### EXCERPTED PASSAGE
Two 3.0GHz 16-core AMD EPYC 7302, 128M Cache, 256GB RAM, 8 NVIDIA A40 48GB GDDR6 GPUs
Each A40 GPU is charged 24SUs/hour. A maximum of 4CPUs can be requested per A40.
Limitations
Partition | Max Wallclock in hours | Min/Max Cores/Node per Job | Max SUs/Node consumed per hour | Max memory in GB per core |
|---|---|---|---|---|
lts | 72 | 1/19 | 19 | 6 |
lts-gpu | 72 | 1/20 | 20 | 6 |
im1080 | 48 | 1/20 | 20 | 5 |
im1080-gpu | 48 | 1/24 | 24 | 5 |
eng | 72 | 1/22 | 22 | 5 |
eng-gpu | 72 | 1/24 | 24 | 5 |
engc | 72 | 1/24 | 24 | 2.5 |
enge | 72 | 1/36 | 36 | 5 |
engi | 72 | 1/36 | 36 | 5 |
himem | 72 | 1/16 | 48 | 32 |
im2080 | 48 | 1/28 | 28 | 5 |
im2080-gpu | 48 | 1/36 | 36 | 5 |
chem | 48 | 1/36 | 36 | 5 |
health | 48 | 1/36 | 36 | 5 |
hawkcpu | 72 | 1/52 | 52 | 7.3 |
hawkmem | 72 | 1/52 | 52 | 29.3 |
hawkgpu | 72 | 1/48 | 48 | 4.0 |
infolab | 72 | 1/52 | 52 | 7.3 |
pisces (GPU only) | 24 | 1/10 | 58 | 4.0 |
ima40-gpu | 48 | 1/4 | 28 | 8.0 |
rapids | 72 | 1/64 | 64 | 8.0 |
The himem partition is for running high memory jobs i.e. those requiring more than 6GB/core or for using the Artelys Knitro software. Do not submit jobs to the himem partition for running jobs that require lower memory per core. All jobs in the himem partition are charged 3 SUs per core hour of computing irrespective of how many cores or memory you consume.
For hawkgpu, ideally request a max of 6 CPUs for every GPU you want to consume. We will not be allowing single core workflows on hawkgpu. You have to take a minimum of 1 GPU with 6 CPUs per GPU. i.e. a minimum of 6SUs will be consumed per hour. This is not implemented in the user friendly phase, so feel free to test how your application scales.

### SET TASKS
1. Answer these from the partition limits text above, one line each:
(a) How many SUs per hour is each A40 GPU charged?
(b) What is the maximum wallclock time, in hours, for the rapids partition?
(c) How many SUs per core hour are jobs in the himem partition charged?
2. Please turn the paragraph of the partition limits text beginning "For hawkgpu, ideally request" into a short bulleted list that keeps its main facts.
3. Extend the partition limits text above with a few sentences that pick up after its last sentence.

### GIVEN DATA

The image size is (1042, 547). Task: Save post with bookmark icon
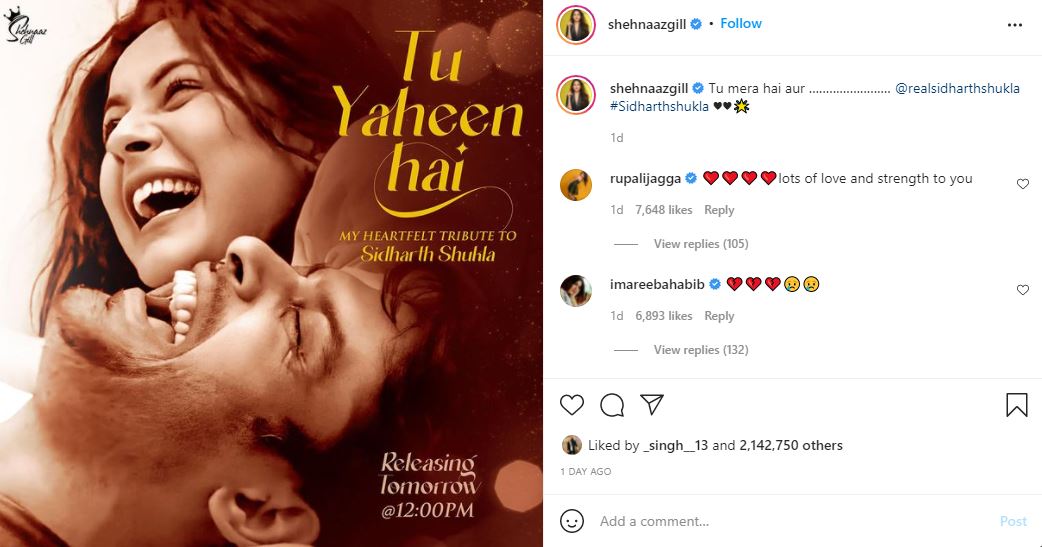(x=1017, y=405)
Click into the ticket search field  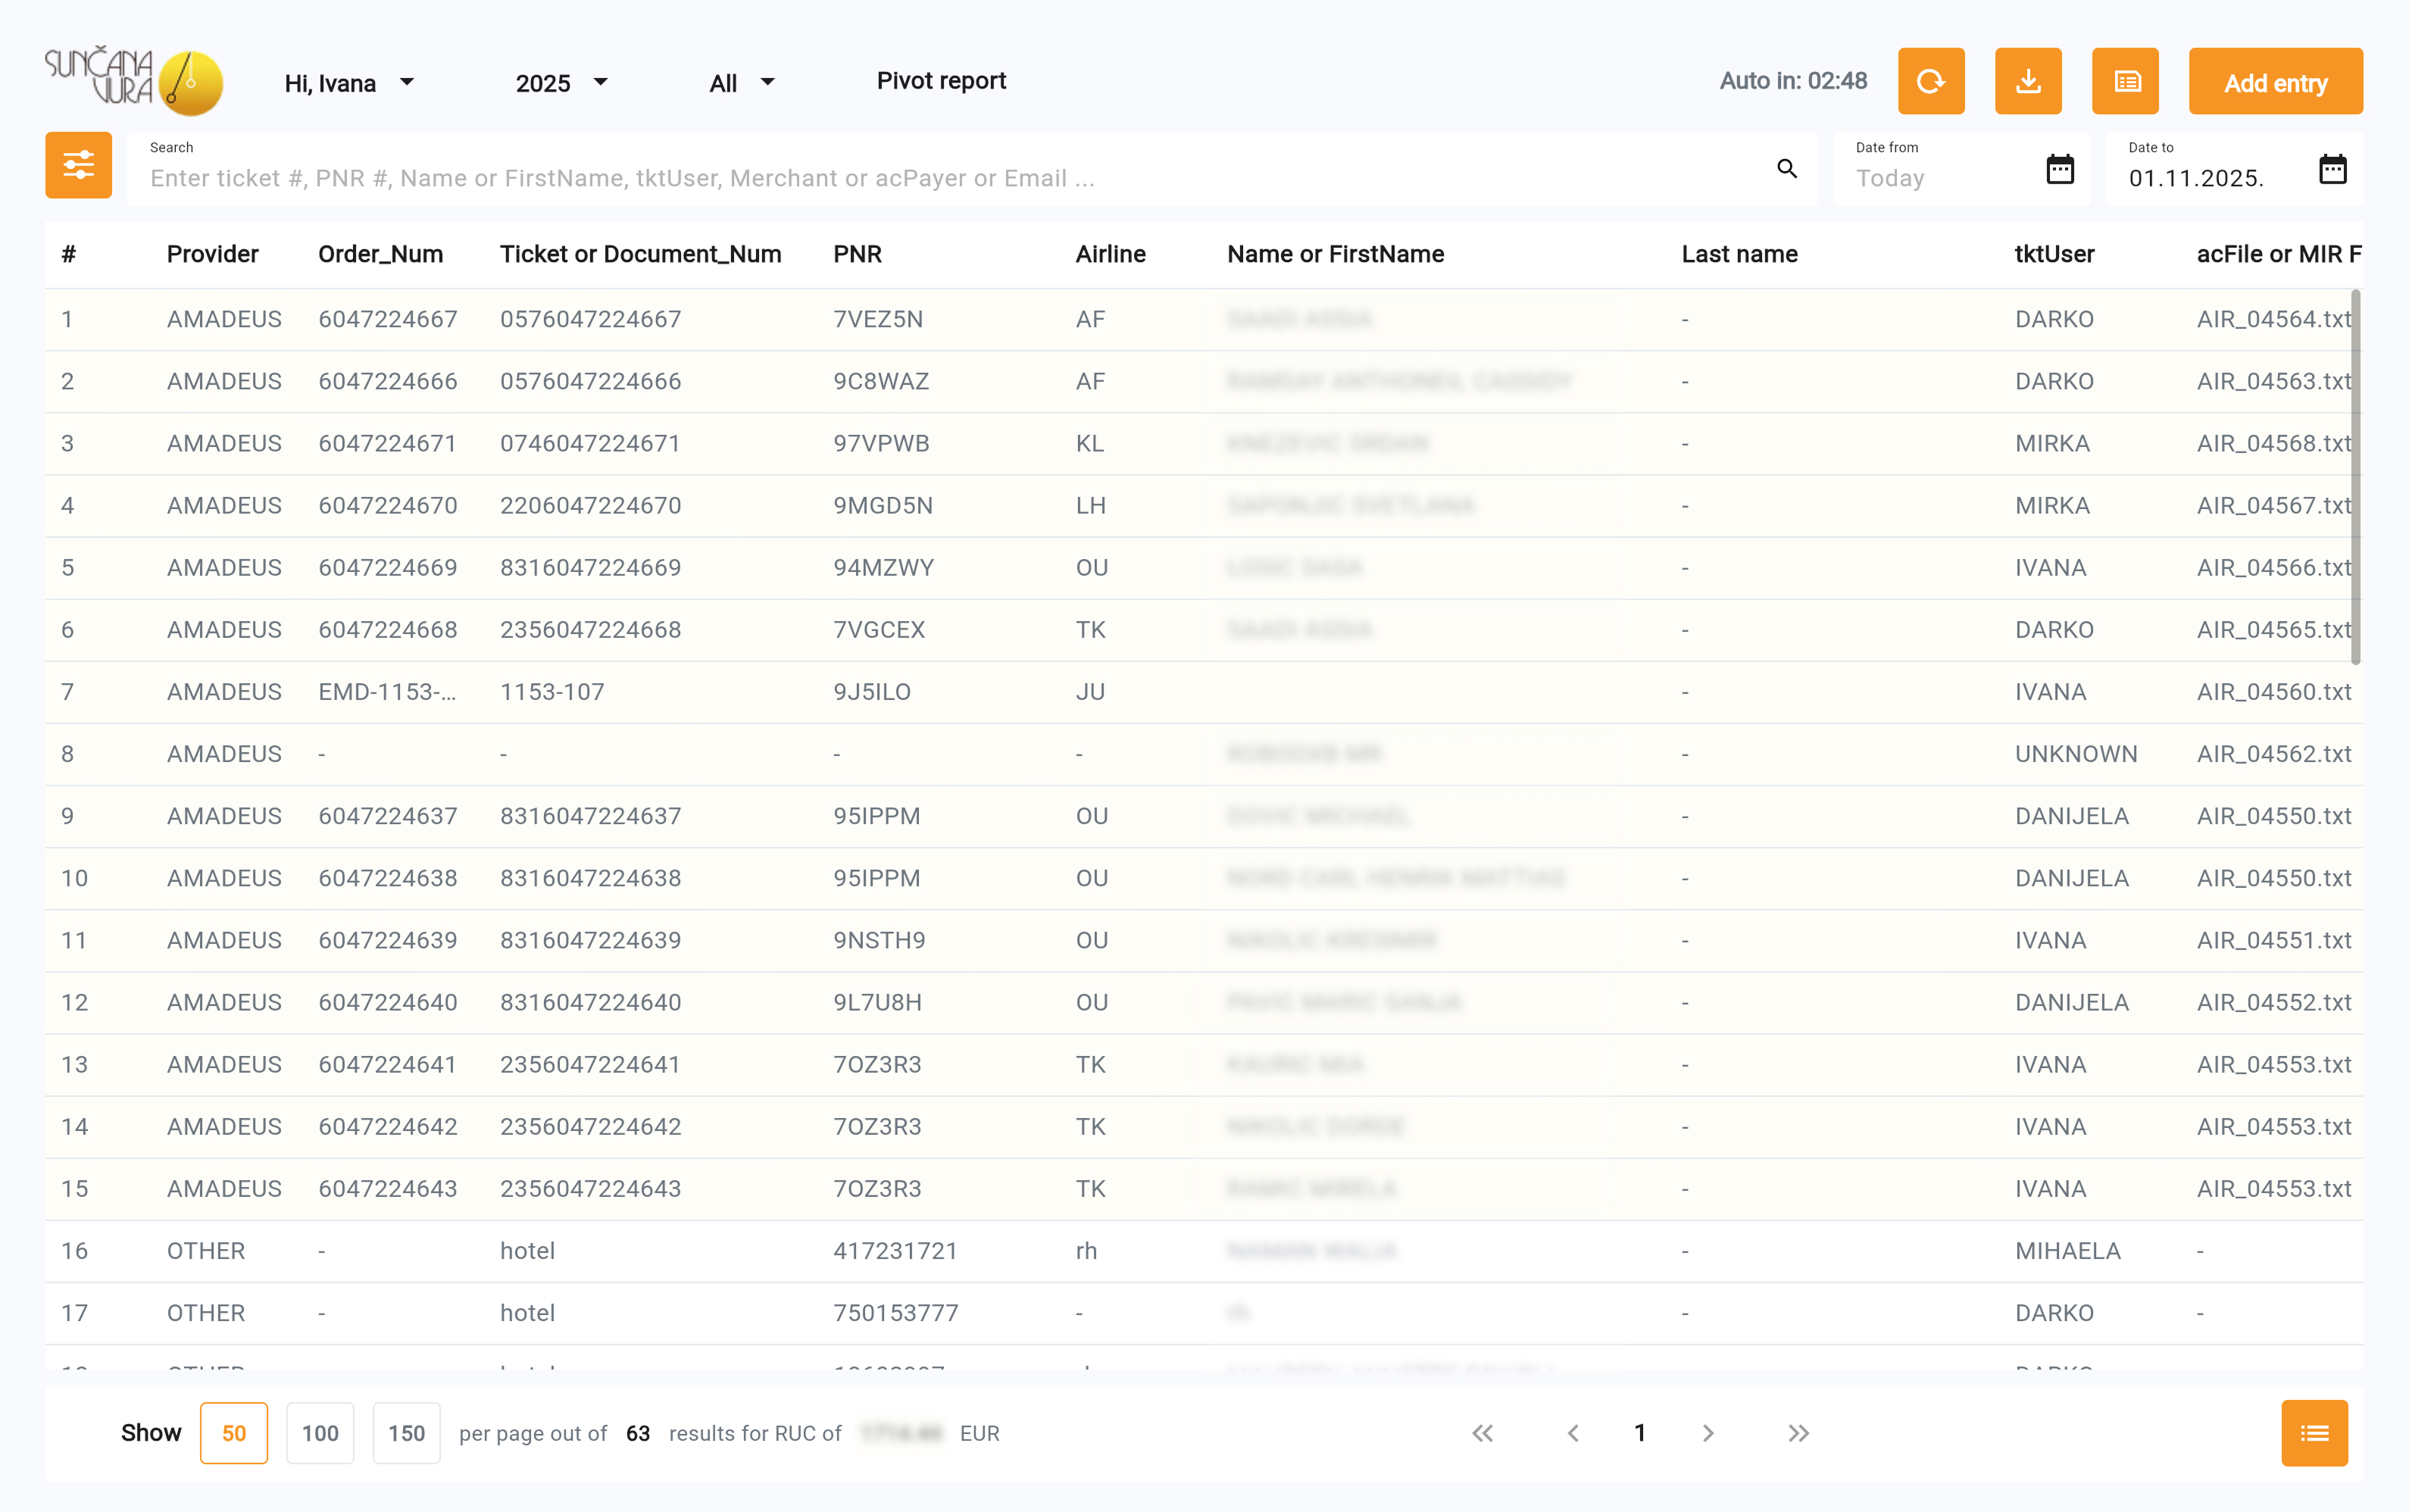pyautogui.click(x=900, y=178)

### RESULTS OF THE TASKS
1.
(a) 24 SUs per hour.
(b) 72 hours.
(c) 3 SUs per core hour.

2.
- Ideally request at most 6 CPUs for each GPU.
- Single core workflows are not allowed on hawkgpu.
- The minimum is 1 GPU with 6 CPUs per GPU, so at least 6 SUs are consumed per hour.
- This is not implemented in the user friendly phase, so users can test how their applications scale.

3.
Priorities
To ensure investors receive their allocation of resources while still maintaining a shared resources, each investor receives a priority boost on his/her investment. Every investor hotel or condo receives a base priority of 1 on all partitions. A priority boost of 100 is provided to investors and their collaborators on their investment. This ensures that an investors job will always start before other users. Jobs accumulate a priority of 1 for each day in the queue. A non investors job in a different partition would have to be in queue for 100 days before it can have a higher priority than an investors job. Below is a table listing the various investors and the partitions where they have priority. All Hotel investors get priority access on the lts partition.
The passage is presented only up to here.